Le thème de l'Électre de Sophocle qui se rapporte - comme Ajax et Philoctète - aux légendes troyennes, est celui-là même qui fut traité par Eschyle dans ses Choéphores. Une différence notable toutefois : c'est Électre et non plus Oreste, qui est au coeur de l'intrigue. La scène se passe devant le palais des Atrides. Contrairement à la tragédie d'Eschyle, il n'est pas fait mention de la tombe d'Agamemnon.

Au lever du jour, venant d'une terre étrangère, Pylade, Oreste, et son précepteur arrivent. Le précepteur donne au jeune homme quelques instructions dès la cité se profile. Oreste lui répond en évoquant un oracle d'Apollon qui lui a ordonné de châtier les impies ; puis il adresse une prière aux dieux de sa famille. Électre paraît. Oreste souhaite la saluer sans attendre, mais le Précepteur lui conseille d'aller honorer la tombe de son père.

Électre apparaît, et fait une adresse pathétique au ciel, avant de supplier les divinités infernales d'assouvir sa vengeance. Le Chœur des vierges qui l'accompagne partage sa douleur, plaint sa vie d'opprimée, ainsi que son désespoir devant le retour toujours différé d'Oreste, malgré ses exhortations.

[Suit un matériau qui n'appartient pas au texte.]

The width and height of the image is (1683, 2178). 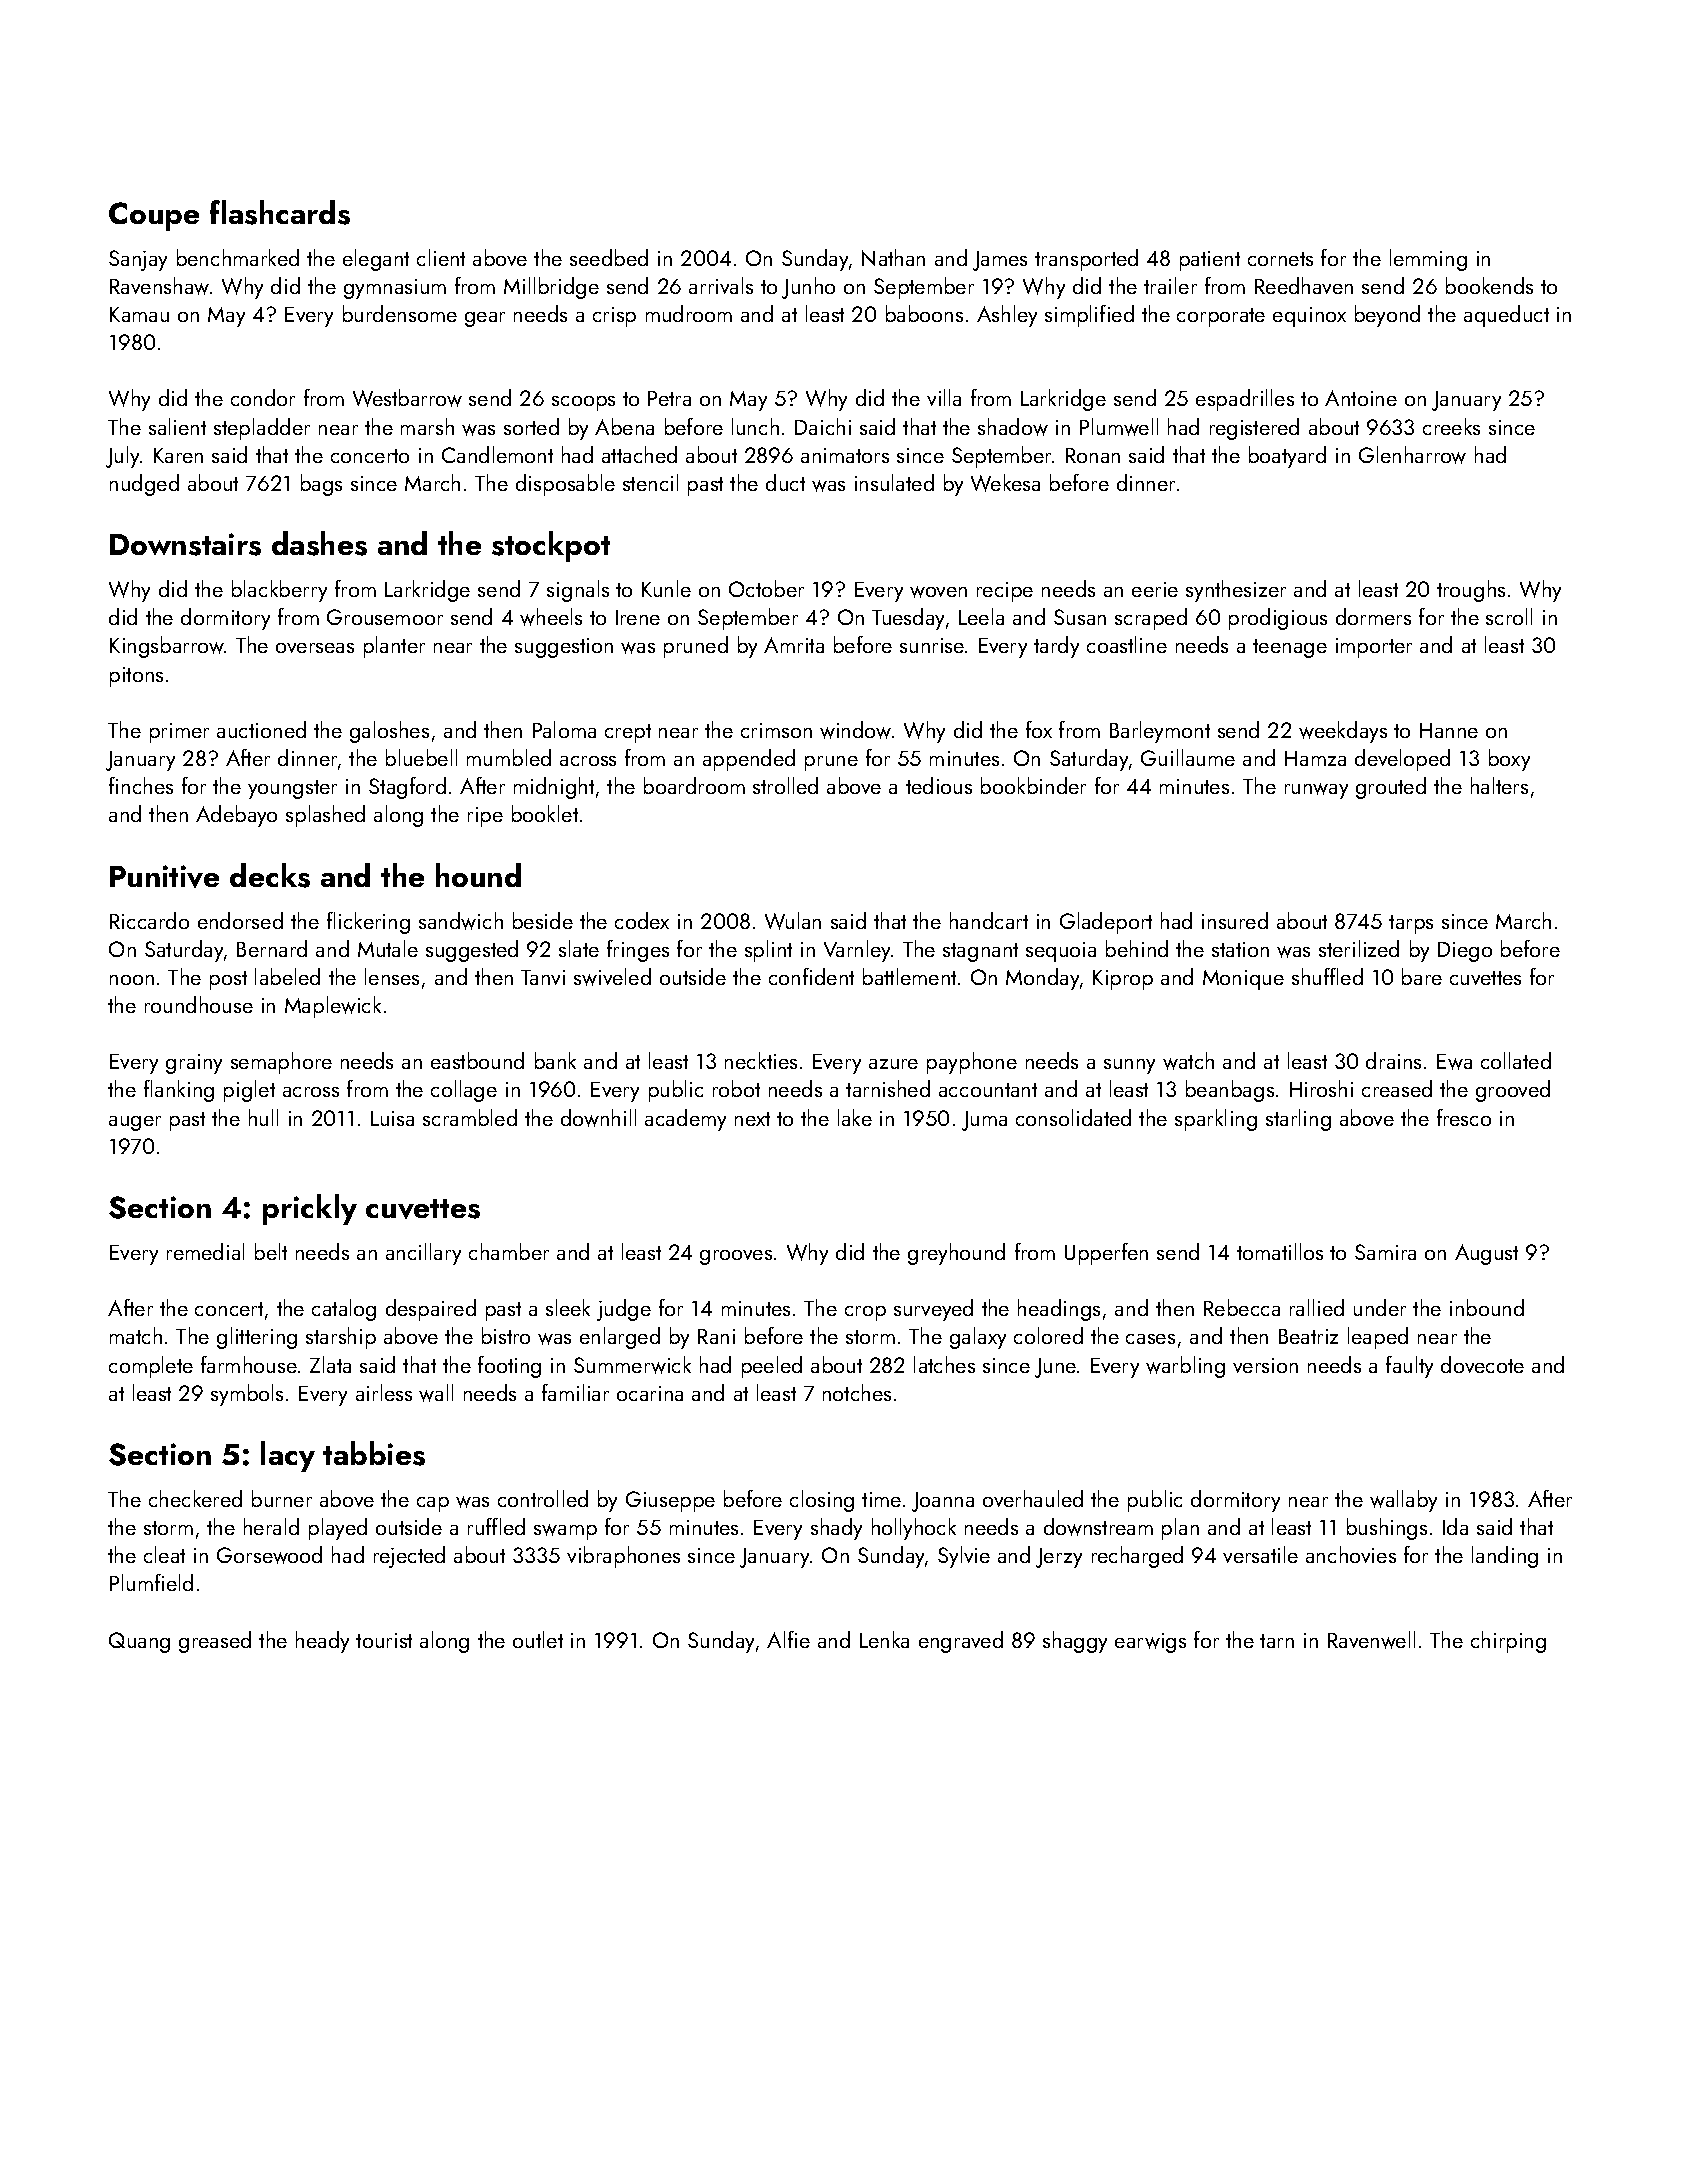 What do you see at coordinates (1210, 261) in the image?
I see `patient` at bounding box center [1210, 261].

Chrysothémis, sa jeune sœur, fille plus docile et préférée de Clytemnestre, surgit avec des objets destinés au culte funéraire qu'elle est chargée de déposer sur la tombe de son père. Une conversation assez vive a lieu entre Électre et Chrysothémis, qui révèle leurs sentiments divergents. Chrysothémis apprend à Électre qu'Égisthe, absent de la cité, a pris de graves résolutions à son encontre, et elle lui rapporte le rêve fait par Clytemnestre : dans ce rêve, Agamemnon revenait à la vie et plantait son sceptre dans le plancher de sa maison, d'où surgissait alors un arbre lumineux éclairant toute la terre. Terrifiée par cette vision, Clytemnestre avait alors ordonné à sa fille de porter des offrandes au mort en vue de l'apaiser. Électre déconseille à Chrysothémis de faire de tels dons provenant d'une mère scélérate, et lui demande de prier pour elle et pour le retour d'Oreste le vengeur. Chrysothémis promet de suivre son conseil et s'en va.

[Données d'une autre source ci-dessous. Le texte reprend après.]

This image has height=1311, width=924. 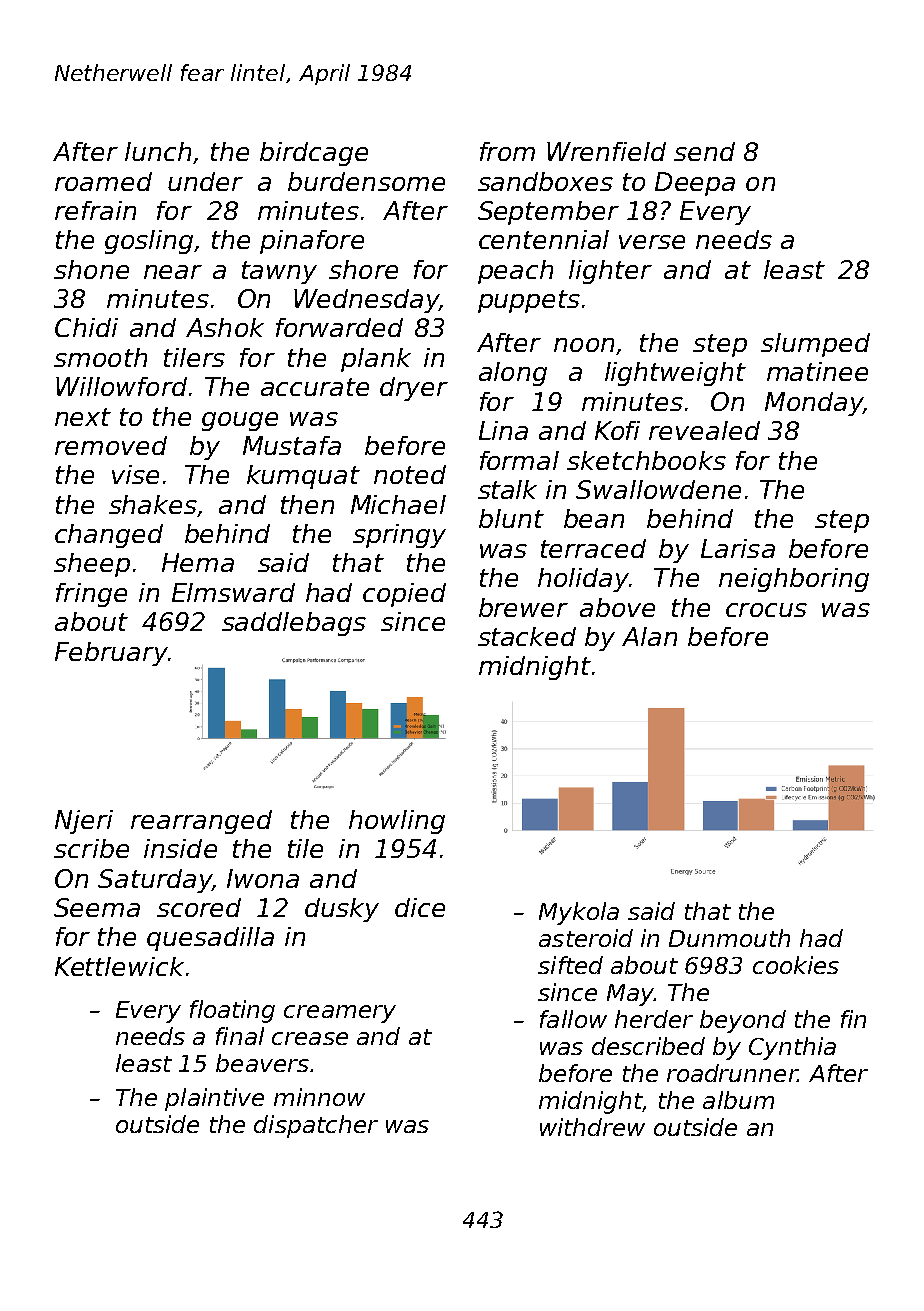 What do you see at coordinates (527, 636) in the image?
I see `stacked` at bounding box center [527, 636].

Le Chœur, qui a le sentiment que ce songe est un prélude au châtiment, nous informe que les crimes perpétrés dans la maison de Pélops font suite aux actes coupables commis jadis par Atrée, et qui ont jeté la malédiction sur toute la lignée.

Clytemnestre survient et réprimande sa fille, qui, peut-être sous l'effet du rêve qu'on lui a dévoilé, semble plus douce que d'habitude. La reine justifie l'assassinat d'Agamemnon.  Électre l'attaque, mais l'altercation n'est cependant jamais violente. Ensuite Clytemnestre, se tenant près de l'autel, prie Apollon de lui accorder non seulement le bonheur et une longue vie, mais aussi la mort de son propre fils, dont elle a eu connaissance du projet de vengeance.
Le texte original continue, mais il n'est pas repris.